- From: Andrea Rendine <master.skywalker.88@gmail.com>
- Date: Thu, 13 Oct 2016 10:41:11 +0200
- To: "public-html@w3.org LIST" <public-html@w3.org>
- Message-ID: <CAGxST9=FP0JoQ1SdTjavO7tcbqiwXJ6J0JTco9-mqSCrxPo8iA@mail.gmail.com>
There's something I don't understand about the <details> element, I hope this is the right place to ask because it could also be fixed in the future. The spec says, and it's a behaviour commonly honored by UAs supporting the detailselement, that the "open" boolean attribute is to be set or removed when users click on the summary element. As far as I know there aren't many situations where user interaction actually changes the DOM. Namely, when users click on checkboxes, the control state changes but no "checked" attribute is set on the element itself, though the checked IDL property changes (of course this is valid for all of the form controls, but checkboxes and radio buttons are closer to this case as checked is boolean). This is valid for newer tags, too. Visual UAs are expected to show a control bar for <video> elements when the controls attribute is present. This bar can also contain a volume control with the option to mute the video.

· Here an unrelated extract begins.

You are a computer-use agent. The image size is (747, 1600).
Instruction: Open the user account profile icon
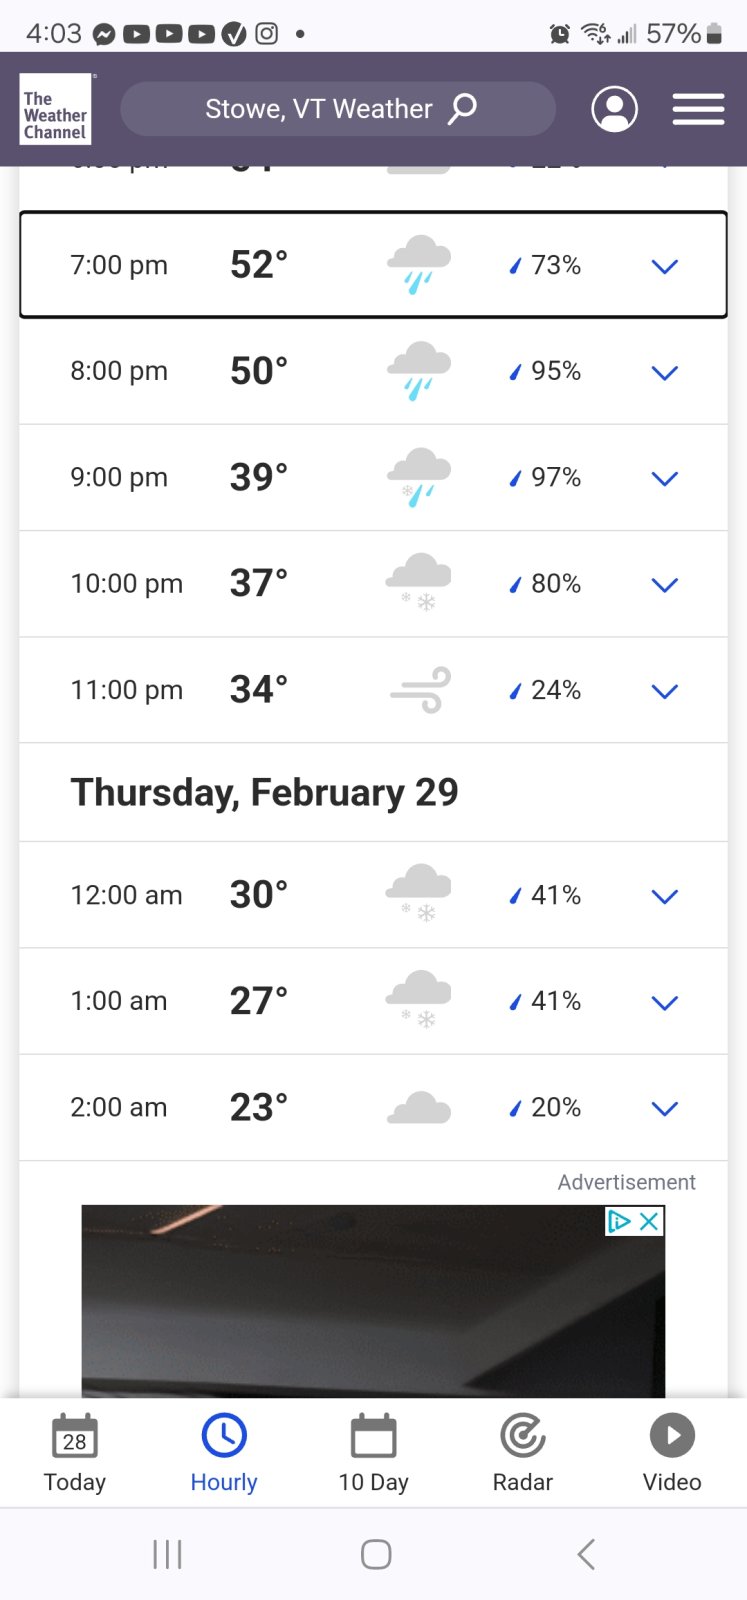(x=614, y=109)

But the spec does not say that UAs have to change the "muted" attribute, also because its presence defines the state of the defaultMuted IDL property. Of course nothing bad can derive from this, but it's a sort of inconsistency. If it's just a matter of CSS, it would be more consistent to have an ":open" pseudo-class for it, corresponding to the open state. And I cannot believe it hasn't been done for legacy issues, because nobody stood against new pseudo-classes like ":required", ":valid" and so on.